§ **TEXT BLOCK**

↓↓↓

Community health clinics push for federal funding reauthorization
Community health centers in Montana are in a "red alert" action.
It's a time set aside to push Congress to reauthorize the Community Health Center Fund, a program that helps support 17 community health centers in Montana.
Health centers serve more than 100,000 Montanans or about 10 percent of our population. The clinics provide health care to insured and uninsured patients.
Kawelo Carlos works in records and reception at Sapphire Community Health Center in Hamilton. He's insured. But he remembers when he didn't have insurance several years ago when he was a college student, working part-time jobs as he and his wife worked to support their four children.
Now at his job at Sapphire he sees patients like that come in.
"They come in and they're worried about money," he said. "The clinic offers some relief from that because of some of the things we can do."
Sapphire provides outpatient primary care, preventive medicine, vaccinations, lab services and screenings. It treats acute and chronic illness and offers mental health care.
Congress has funded the program since 1965. If it doesn't this time Sapphire could lose 50 percent of its funding by May.
"We would not be able to serve patients who did not have insurance, Medicaid or Medicare," said chief executive officer Janet Woodburn.
Other Montana community health centers face cuts or even closure sooner than Sapphire.

↑↑↑

§ **DATA TO EXAMINE**
↓↓↓

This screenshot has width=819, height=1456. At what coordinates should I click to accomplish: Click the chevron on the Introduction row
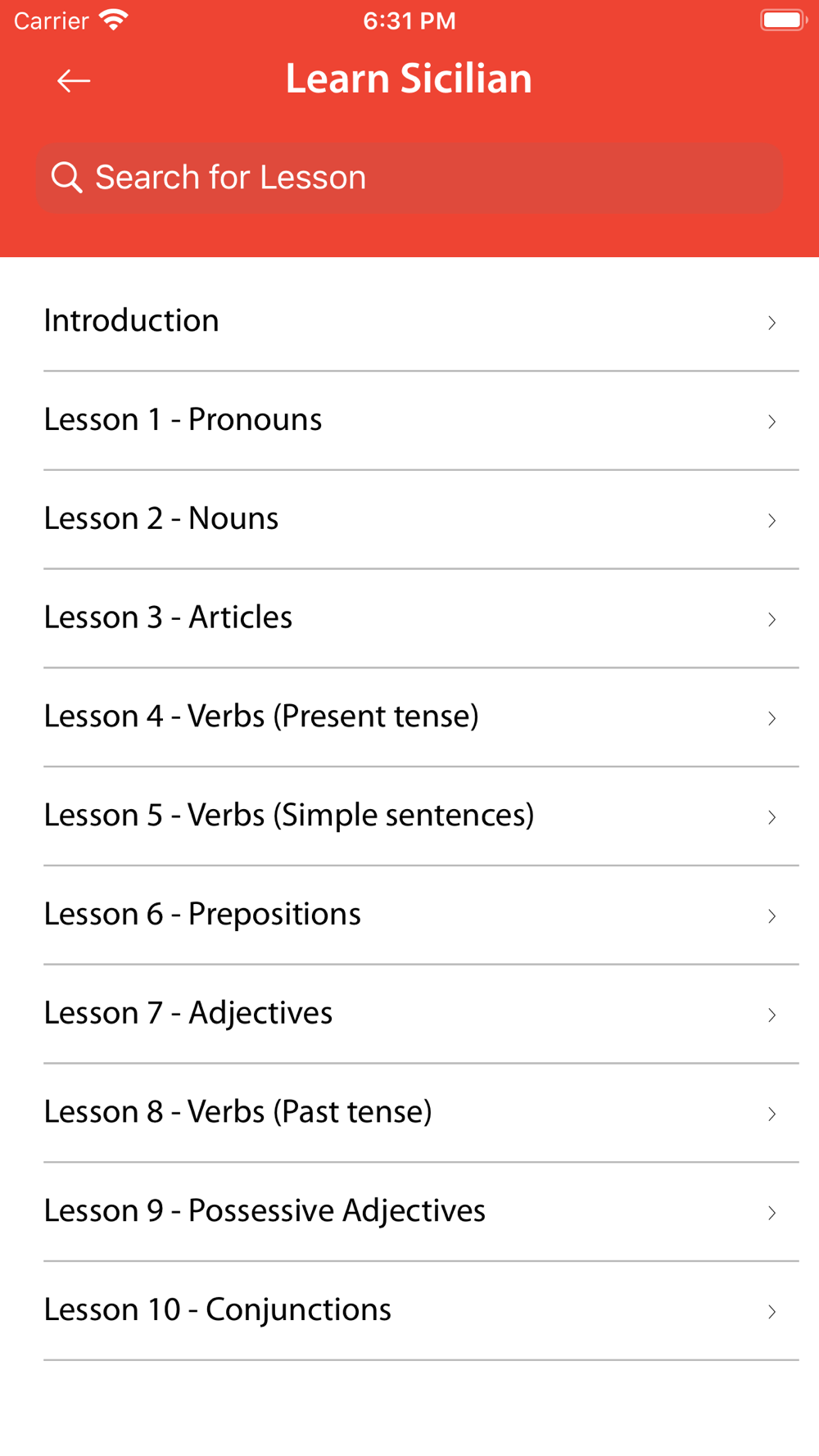[771, 323]
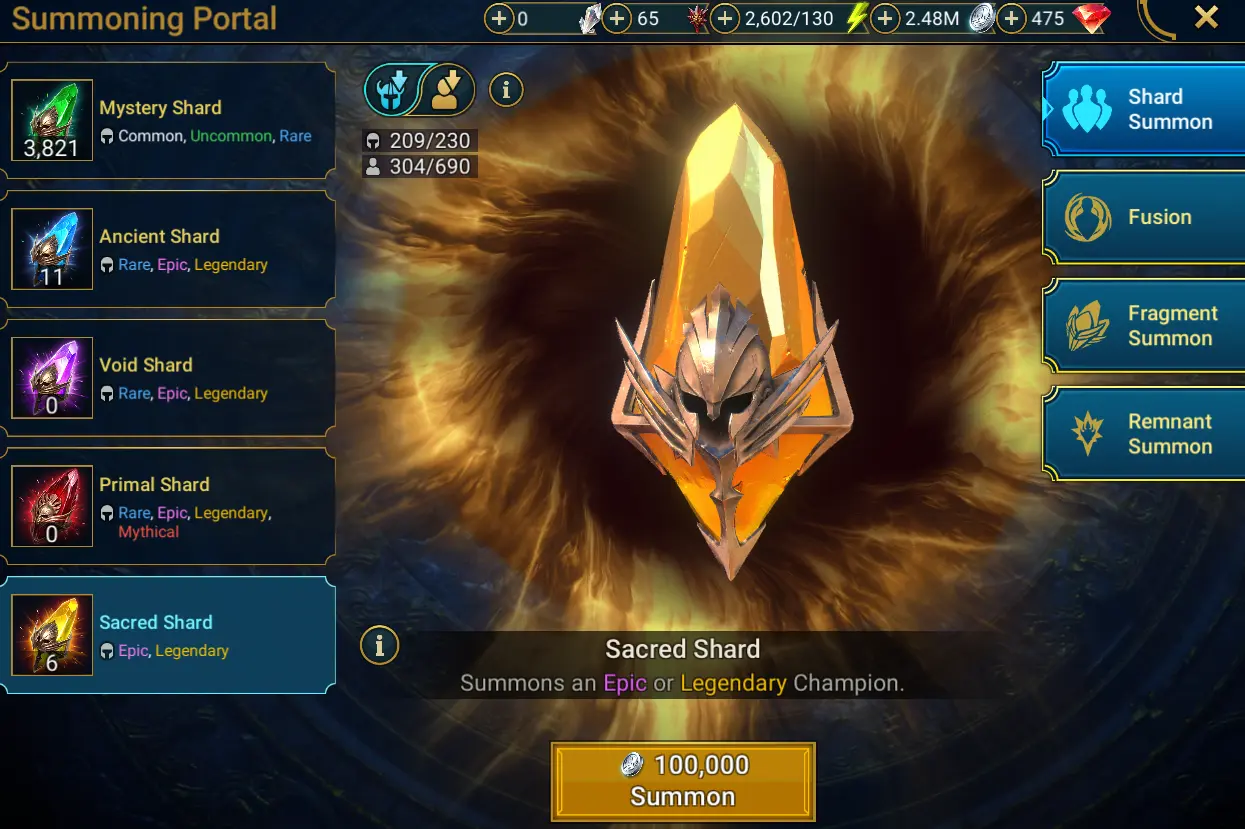Close the Summoning Portal with the X
The width and height of the screenshot is (1245, 829).
pyautogui.click(x=1207, y=17)
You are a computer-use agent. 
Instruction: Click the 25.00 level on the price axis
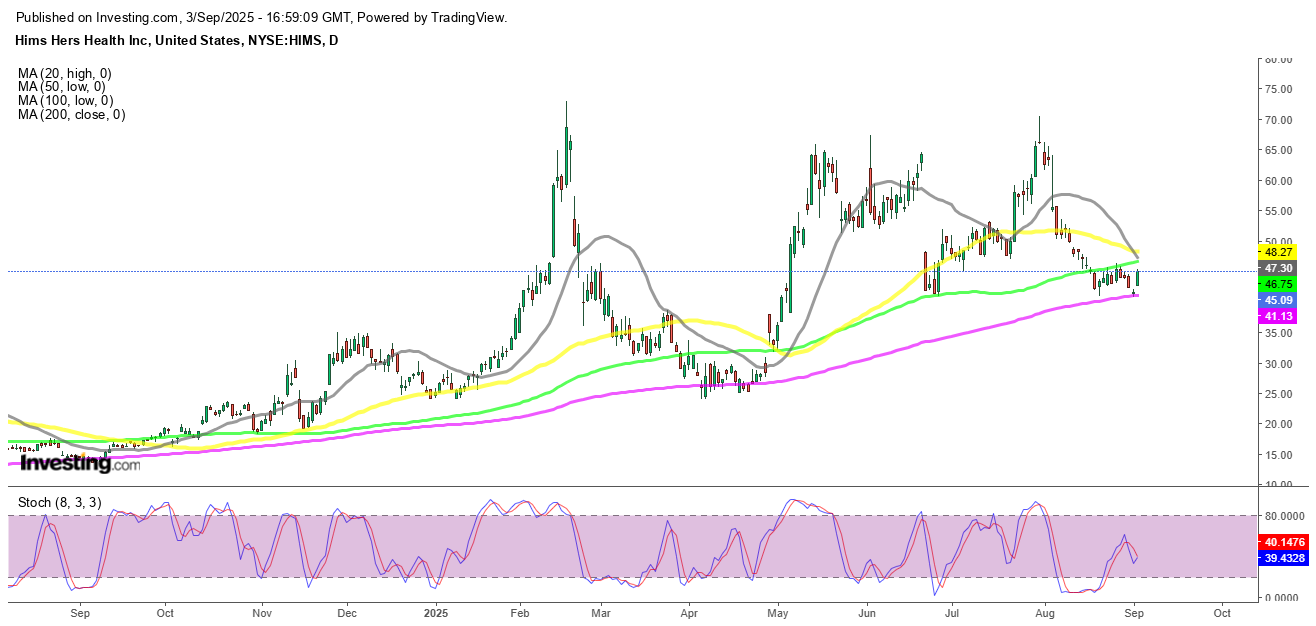click(1279, 394)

↑↑↑

§ **REQUIRED ACTIONS**
**A)** Write out the part of the article on community health center funding between "It's a time" and "and uninsured patients.", inclusive.
**B)** Continue the article on community health center funding from its last sentence.
The items come from a different source than the article on community health center funding.

§ **ANSWERS FOR THE TASKS**
**A)**
It's a time set aside to push Congress to reauthorize the Community Health Center Fund, a program that helps support 17 community health centers in Montana.
Health centers serve more than 100,000 Montanans or about 10 percent of our population. The clinics provide health care to insured and uninsured patients.

**B)**
As in much of rural Montana the Bitterroot is considered to have an under-served population that has a high demand for affordable health care.
Health workers say without the community health centers many of these people wouldn't go to the doctor at all.
"We have approximately 2,000 patients right now," said Woodburn. "We get about six or eight new patients every day."
She said the clinic treats patients in a holistic manner, by treating the body and mind.
Mental health services play an important role.
Sapphire serves homeless people and a lot of children. There's family counseling.
Chief operating officer Skip Rosenthal said it's kind of a one-stop shop.
The clinic does refer patients to other providers. But often patients can receive a host of services in one building.
"Otherwise they might be dealing with five or six different agencies," said Rosenthal. "And they might not follow through and get what they need."
Woodburn said about 50 percent of Sapphire Community Center's patients rely on the federal funding for health care.